Today, the company launched a new feature called Lyft Line that lets ride seekers anywhere in the city get matched up with other would-be passengers traveling a similar route, allowing everyone in the car to pay less. The option will be available as a new tab in the Lyft app, first only for passengers in Lyft’s home city of San Francisco.
Shared rides sound like a nice, cheaper, slightly greener way to get around, and the cooperative aspect fits Lyft’s image as a fist-bumping, sit-in-the-front alternative to regular taxis, limos, and its more luxe competitor, Uber. But Lyft wouldn’t be a San Francisco tech startup in 2014 if it didn’t have bigger ambitions. “Instead of public transit, we’re building what we call personal transit,” Lyft CEO Logan Green said at a private media event to unveil the service. Not to be outdone, Uber scooped Lyft Line’s launch last night by announcing a similar experiment in splitting rides called UberPool. As these two duke it out, we could be seeing the future of “ride-sharing” take shape—and this time, contrary to Uber’s motto of “your own private driver,” this future looks like actual shared rides.

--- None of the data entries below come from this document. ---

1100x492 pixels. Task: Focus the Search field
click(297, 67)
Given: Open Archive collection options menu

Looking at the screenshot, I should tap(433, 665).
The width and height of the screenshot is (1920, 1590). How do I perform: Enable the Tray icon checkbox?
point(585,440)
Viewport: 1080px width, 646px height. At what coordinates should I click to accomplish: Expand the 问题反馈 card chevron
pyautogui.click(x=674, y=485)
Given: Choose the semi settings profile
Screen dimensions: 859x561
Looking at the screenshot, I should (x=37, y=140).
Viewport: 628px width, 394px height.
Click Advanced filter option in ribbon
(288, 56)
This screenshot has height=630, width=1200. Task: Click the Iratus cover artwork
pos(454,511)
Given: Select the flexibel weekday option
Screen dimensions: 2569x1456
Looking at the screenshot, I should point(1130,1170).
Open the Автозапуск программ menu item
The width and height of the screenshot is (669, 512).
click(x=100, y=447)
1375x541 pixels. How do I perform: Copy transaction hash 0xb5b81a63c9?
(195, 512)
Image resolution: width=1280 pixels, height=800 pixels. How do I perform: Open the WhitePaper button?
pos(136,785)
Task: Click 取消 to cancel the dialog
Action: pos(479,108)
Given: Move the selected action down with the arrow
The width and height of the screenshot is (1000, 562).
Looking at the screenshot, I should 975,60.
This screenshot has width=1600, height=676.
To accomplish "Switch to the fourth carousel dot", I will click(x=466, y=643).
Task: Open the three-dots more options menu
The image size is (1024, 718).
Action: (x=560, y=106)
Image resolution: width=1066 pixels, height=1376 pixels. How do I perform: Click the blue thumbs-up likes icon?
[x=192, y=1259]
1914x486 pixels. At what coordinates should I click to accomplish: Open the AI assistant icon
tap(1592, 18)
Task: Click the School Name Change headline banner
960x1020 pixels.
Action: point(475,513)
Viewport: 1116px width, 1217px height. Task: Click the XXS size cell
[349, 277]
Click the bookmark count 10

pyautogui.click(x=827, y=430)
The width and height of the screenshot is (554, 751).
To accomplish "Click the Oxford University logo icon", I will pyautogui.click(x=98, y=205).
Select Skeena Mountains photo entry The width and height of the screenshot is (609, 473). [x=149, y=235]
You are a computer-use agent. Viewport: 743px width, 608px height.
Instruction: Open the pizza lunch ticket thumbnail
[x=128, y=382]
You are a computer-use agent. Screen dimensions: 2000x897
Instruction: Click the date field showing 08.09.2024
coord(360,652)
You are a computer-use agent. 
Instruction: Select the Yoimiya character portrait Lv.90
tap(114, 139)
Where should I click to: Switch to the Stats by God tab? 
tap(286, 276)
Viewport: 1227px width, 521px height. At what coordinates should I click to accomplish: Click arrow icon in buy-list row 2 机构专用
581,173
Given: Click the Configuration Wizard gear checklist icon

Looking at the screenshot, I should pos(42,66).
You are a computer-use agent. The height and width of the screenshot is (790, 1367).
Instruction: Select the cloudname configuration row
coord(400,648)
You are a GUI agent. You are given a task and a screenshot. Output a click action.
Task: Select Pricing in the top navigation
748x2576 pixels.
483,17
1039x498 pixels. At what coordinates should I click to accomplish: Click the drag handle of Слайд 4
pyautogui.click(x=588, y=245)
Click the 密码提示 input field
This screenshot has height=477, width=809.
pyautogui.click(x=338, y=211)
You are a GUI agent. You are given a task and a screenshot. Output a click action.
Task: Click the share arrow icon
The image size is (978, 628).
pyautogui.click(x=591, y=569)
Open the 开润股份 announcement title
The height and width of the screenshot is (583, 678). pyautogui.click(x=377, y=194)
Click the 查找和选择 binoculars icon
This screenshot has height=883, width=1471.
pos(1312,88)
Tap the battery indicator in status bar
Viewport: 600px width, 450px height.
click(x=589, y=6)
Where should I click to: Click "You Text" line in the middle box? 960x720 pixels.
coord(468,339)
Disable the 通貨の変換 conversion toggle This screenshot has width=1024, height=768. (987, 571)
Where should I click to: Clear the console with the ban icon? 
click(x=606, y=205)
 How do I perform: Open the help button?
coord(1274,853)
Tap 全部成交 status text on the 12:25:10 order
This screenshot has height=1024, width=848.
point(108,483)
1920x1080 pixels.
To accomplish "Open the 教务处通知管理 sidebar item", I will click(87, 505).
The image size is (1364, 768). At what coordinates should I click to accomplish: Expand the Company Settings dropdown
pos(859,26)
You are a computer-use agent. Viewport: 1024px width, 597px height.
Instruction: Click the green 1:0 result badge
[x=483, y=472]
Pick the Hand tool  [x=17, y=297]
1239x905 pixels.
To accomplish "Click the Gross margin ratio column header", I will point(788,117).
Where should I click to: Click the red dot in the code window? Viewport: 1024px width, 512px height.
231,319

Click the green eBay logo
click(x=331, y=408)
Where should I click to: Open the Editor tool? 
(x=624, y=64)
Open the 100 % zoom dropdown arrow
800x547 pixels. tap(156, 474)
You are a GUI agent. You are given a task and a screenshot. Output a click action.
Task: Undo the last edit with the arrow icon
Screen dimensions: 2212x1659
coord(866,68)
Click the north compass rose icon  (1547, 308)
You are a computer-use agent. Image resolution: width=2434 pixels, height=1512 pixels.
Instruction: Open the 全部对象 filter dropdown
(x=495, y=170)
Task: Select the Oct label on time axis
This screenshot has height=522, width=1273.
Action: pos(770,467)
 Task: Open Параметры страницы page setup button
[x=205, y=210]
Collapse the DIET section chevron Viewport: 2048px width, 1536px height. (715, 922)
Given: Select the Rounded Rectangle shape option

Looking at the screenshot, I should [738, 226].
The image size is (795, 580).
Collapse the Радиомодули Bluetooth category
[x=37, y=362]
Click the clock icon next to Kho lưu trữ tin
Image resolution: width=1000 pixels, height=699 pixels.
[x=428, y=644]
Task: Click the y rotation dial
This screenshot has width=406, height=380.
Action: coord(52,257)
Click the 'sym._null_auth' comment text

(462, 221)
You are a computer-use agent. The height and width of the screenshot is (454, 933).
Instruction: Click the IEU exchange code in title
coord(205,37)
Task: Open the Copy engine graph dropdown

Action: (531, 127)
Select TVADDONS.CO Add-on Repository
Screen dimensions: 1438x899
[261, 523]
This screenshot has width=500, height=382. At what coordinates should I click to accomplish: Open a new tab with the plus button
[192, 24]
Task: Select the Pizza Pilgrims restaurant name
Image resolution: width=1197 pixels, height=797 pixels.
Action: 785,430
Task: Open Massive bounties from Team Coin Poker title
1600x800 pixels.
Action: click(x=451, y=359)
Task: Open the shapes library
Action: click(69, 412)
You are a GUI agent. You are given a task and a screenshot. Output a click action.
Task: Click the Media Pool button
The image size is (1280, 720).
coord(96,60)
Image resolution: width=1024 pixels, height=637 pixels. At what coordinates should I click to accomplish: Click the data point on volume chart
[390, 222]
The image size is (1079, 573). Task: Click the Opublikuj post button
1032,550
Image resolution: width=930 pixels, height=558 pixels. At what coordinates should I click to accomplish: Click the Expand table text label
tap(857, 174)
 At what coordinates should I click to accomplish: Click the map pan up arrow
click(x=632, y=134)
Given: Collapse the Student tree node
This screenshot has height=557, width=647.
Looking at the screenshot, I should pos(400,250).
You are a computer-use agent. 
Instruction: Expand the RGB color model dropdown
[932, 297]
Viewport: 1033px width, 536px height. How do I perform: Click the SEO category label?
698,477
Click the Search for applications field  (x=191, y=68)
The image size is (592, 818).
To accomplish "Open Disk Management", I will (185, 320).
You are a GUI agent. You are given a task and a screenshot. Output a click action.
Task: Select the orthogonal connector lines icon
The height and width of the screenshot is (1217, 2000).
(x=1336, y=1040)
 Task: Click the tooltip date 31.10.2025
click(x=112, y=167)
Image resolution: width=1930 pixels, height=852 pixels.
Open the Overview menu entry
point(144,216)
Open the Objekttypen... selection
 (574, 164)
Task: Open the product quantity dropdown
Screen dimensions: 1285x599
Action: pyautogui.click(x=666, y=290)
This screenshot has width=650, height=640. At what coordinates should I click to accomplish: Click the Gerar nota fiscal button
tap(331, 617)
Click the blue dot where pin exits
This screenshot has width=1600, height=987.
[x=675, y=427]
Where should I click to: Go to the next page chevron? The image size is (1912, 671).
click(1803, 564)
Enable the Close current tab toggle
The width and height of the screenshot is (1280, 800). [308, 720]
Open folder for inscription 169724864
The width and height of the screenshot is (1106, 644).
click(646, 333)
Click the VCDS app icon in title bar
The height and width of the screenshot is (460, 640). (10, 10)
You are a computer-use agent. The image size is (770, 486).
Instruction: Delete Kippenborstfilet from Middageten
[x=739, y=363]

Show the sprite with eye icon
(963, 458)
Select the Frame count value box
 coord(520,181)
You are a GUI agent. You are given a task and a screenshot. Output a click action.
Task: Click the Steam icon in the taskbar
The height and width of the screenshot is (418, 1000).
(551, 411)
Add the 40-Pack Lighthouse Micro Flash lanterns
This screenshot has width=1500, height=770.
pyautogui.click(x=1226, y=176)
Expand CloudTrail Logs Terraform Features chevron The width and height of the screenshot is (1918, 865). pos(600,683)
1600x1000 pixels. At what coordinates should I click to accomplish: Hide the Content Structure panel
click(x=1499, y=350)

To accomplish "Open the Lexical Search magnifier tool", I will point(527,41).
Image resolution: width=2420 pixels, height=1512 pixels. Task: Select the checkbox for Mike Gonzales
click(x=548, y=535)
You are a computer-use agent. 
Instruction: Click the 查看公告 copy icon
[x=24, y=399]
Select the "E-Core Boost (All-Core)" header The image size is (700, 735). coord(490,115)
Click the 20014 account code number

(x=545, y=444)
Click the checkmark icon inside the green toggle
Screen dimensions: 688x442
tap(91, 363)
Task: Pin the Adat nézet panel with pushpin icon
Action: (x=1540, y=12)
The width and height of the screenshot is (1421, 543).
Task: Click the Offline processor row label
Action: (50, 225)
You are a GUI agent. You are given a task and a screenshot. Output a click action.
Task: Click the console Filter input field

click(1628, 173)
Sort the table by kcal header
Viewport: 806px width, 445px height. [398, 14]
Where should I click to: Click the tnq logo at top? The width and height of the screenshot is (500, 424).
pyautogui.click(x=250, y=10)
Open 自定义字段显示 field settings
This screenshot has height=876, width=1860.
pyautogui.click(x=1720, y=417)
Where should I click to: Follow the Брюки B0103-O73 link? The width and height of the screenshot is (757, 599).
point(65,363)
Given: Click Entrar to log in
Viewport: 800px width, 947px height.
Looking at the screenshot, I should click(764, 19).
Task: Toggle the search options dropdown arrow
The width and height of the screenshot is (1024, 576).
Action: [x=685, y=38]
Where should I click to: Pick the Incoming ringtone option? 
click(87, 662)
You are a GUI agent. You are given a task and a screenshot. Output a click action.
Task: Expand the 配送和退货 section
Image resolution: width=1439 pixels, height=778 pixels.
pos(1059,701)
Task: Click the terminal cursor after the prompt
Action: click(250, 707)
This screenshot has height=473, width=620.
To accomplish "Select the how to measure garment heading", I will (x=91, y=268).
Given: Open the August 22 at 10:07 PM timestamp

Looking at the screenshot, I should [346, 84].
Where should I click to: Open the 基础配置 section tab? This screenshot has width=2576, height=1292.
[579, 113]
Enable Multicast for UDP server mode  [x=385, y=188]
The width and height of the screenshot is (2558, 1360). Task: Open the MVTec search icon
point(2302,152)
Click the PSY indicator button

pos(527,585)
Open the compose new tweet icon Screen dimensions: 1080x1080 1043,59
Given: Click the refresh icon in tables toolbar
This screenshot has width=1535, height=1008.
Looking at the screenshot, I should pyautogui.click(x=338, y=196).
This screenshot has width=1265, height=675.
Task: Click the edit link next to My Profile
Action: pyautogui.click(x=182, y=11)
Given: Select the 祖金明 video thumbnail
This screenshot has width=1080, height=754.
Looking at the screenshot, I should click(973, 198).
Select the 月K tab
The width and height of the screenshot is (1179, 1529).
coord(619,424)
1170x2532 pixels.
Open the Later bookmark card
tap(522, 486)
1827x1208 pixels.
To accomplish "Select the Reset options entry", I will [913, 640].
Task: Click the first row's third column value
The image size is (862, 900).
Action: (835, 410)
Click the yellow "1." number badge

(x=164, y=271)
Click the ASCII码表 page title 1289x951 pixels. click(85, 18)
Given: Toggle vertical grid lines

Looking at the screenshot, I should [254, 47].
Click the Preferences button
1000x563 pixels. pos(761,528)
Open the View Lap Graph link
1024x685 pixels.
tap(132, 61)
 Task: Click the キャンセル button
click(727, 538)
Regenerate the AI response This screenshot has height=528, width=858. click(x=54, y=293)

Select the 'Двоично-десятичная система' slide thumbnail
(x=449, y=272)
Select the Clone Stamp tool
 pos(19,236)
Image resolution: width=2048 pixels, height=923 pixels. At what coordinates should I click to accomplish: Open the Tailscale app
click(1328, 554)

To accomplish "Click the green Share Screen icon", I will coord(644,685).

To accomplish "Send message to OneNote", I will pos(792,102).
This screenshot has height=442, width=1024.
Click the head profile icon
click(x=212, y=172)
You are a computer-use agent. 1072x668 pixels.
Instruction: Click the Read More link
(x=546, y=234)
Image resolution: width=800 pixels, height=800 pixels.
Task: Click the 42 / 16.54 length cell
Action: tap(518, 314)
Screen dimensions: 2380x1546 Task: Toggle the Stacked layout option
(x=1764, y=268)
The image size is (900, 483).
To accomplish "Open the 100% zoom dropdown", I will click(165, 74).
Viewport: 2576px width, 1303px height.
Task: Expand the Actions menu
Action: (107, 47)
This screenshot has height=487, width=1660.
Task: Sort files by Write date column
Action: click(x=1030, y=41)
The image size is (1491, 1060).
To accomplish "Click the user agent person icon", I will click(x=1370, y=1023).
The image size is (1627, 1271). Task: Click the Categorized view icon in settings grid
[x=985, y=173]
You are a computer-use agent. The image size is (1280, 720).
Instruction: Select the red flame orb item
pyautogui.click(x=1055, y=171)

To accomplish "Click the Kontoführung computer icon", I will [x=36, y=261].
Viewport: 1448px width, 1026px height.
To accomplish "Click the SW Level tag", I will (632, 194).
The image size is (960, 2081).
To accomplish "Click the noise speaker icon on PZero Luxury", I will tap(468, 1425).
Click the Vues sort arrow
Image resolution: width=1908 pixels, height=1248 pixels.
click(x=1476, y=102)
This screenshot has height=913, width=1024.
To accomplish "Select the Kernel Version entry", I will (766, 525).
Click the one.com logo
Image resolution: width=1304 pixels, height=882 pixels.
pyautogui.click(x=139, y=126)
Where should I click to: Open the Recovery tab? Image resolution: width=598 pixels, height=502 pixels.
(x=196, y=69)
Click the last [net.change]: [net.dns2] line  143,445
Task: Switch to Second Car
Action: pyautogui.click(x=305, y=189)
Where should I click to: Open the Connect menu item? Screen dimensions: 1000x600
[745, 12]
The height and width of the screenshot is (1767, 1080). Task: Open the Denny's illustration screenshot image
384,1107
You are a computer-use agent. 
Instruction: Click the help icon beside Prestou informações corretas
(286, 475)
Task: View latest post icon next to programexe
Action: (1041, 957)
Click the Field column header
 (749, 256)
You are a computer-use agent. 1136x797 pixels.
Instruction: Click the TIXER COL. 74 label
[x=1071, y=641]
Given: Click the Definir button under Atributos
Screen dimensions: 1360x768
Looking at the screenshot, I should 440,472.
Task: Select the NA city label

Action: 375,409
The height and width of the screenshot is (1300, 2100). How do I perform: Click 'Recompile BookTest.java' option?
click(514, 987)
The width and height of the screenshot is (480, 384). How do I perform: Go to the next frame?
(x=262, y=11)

While still in college, Green served as a director on the board of the metro transit district in Santa Barbara, California, and he cited that experience when contending that public transit in the U.S. is limping along without a good fix in sight. Chronically underfunded agencies offer travel that takes longer than driving, which leads to meager use. Green said that 90 percent of the time, someone taking a Lyft is followed by someone else taking the same trip within five minutes. Instead of competing with just taxis, Lyft is now aspiring to vie with every mode of wheeled transportation, from buses to your own car, as the default way to get around. “Our hope is this is a product people can use twice a day,” Lyft co-founder John Zimmer said.
The Five-Dollar Ride
The way this becomes possible, Zimmer said, is through Lyft’s scale. The service now has about 60,000 drivers in 65 cities, and it’s now providing millions of trips a month, he said. Because of that density, Lyft believes finding multiple passengers for rides won’t be hard. “You have the type of frequency and demand that you can match it together efficiently,” he said.
One of the most interesting aspects of Lyft Line is that the discount compared to a regular Lyft ride varies depending on the algorithmically determined likelihood of finding a match. Unlike regular Lyft, Lyft Line requires putting a destination into the app when summoning the ride. The app will then quote a discount up to 60 percent off a regular fare (Lyft believes 30 to 40 percent off will be the average.) Even if you’re going somewhere that clearly no one else plans to go, Lyft will offer 10 percent off basically for trying.
The company also promises drivers will still get the same cut as they do from regular rides, and it claims shared rides may be even better for drivers because they tend to mean longer trips.
In its idealized version as presented by Lyft, shared rides become an increasingly tempting option for commuters and other frequent travelers the more the service is used. The greater the demand, the thinking goes, the more shared rides, which mean cheaper rides for everyone. Zimmer says the aspiration is a five-dollar ride wherever you need to go, with the added bonus of not needing to worry about parking.
Private Versus Public
Critics are likely to contend that, as with the much-lambasted private tech shuttles—i.e. the Google buses—a private version of public transit is just another form of tech solutionism, an abdication of the responsibility to seek the public good through public means. Lyft counters that it’s seeking to make its rides maximally affordable.
“Lyft’s mission is to continue to reduce the cost of transportation to make it as accessible as possible,” Green told WIRED.
Whether you agree with Lyft’s answer to public transit’s problems or not, it’s hard to disagree with at least one premise behind the creation of Lyft that Zimmer cites on a regular basis. When people drive in their own cars, most of what we’re all driving around is empty space. Driving alone in a car to work is a wasteful, traffic-creating mess. Better and more buses, trains, and streetcars are one remedy. Lyft’s shared rides another. Either way, commuting as it is now truly sucks—and in San Francisco in 2014, when suckiness calls, an app will surely follow.